Dinosaur-killing asteroid triggered global tsunami with mountain-sized waves

About 66 million years ago, at the end of the Cretaceous period, an asteroid hit Earth in what is now the Gulf of Mexico. The impact would have ejected trillions of tons of dust into the atmosphere, significantly cooling Earth’s climate and leading to the Cretaceous-Paleogene extinction event, a global extinction event responsible for the extinction of about 80 percent of all species on Earth, including the iconic non -Vogel’s dinosaur.

According to computer models released in 2018, the impact also produced a tsunami with waves up to 1.5 kilometers (or nearly 1 mile) high.

In 2021, scientists discovered direct evidence of this tsunami. Seismic images of subsurface layers in Louisiana show fossilized megaripples — sedimentary structures associated with water currents such as occur during a tsunami.

And the monstrous tsunami spread much further from the impact site, according to a new study from the University of Michigan.

“This tsunami was powerful enough to disrupt and erode sediments in ocean basins halfway around the world, leaving either a gap in the sediment record or a jumble of older sediments,” said lead author Molly Range, who conducted the modeling study for a master’s thesis under UM oceanographer and study co-author Brian Arbic; and UM paleoceanographer and study co-author Ted Moore.

The study represents the first global simulation of the Chicxulub impact tsunami to be published in a peer-reviewed scientific journal. In addition, the researchers reviewed the geological record at more than 100 sites worldwide dating back to the Late Cretaceous and found evidence supporting their models’ predictions of the tsunami’s path and magnitude.

“The distribution of erosion and gaps we observed in Upper Cretaceous marine sediments are consistent with our model results, giving us more confidence in the model predictions,” explains Range.

The study authors calculated that the initial energy of the impact tsunami was up to 30,000 times greater than the energy of the December 2004 Indian Ocean tsunami, which killed more than 230,000 people and is one of the largest tsunamis in modern history.

The team’s simulations show that the impact tsunami radiated primarily east and northeast into the North Atlantic and southwest through the Central American Sea Route (which used to separate North America and South America) into the South Pacific.

The researchers modeled an asteroid 14 kilometers in diameter, moving at 12 kilometers per second. It struck a granite crust covered by thick sediment and shallow ocean water, blasted a crater about 100 kilometers wide and ejected dense clouds of soot and dust into the atmosphere.

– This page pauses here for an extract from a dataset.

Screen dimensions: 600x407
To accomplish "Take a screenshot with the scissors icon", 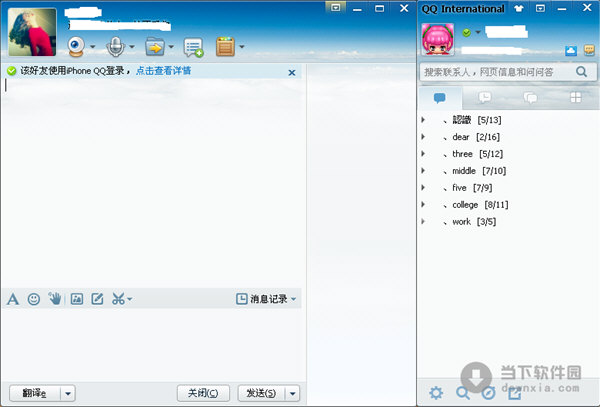I will 118,298.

Two and a half minutes after the asteroid’s impact, a curtain of ejected material pushed a wall of water outward from the impact site, briefly forming a 4.5-kilometer-tall (as tall as the Matterhorn in the Alps) wave that subsided as ejecta fell back to Earth .

According to the simulation, ten minutes after the projectile struck the earth and 220 kilometers from the point of impact, a 1.5-kilometer-high tsunami wave – ring-shaped and spreading outward – began to sweep across the ocean in all directions.

An hour after impact, the tsunami had spread outside the Gulf of Mexico into the North Atlantic.

Four hours after impact, the waves had made their way through the Central American Seaway and into the Pacific.

24 hours after impact, the waves had crossed most of the Pacific from the east and the Atlantic from the west, entering the Indian Ocean from both sides.

Forty-eight hours after impact, tsunami waves more than 10 meters high had reached most of the world’s coasts, likely causing widespread coastal flooding.

“Depending on the geometry of the coast and the waves, most of the coastal regions would be partially flooded and eroded,” the study concludes.

The paper “The Chicxulub Impact Produced a Powerful Global Tsunami” was published in AGU progress (2022). Material provided by the University of Michigan.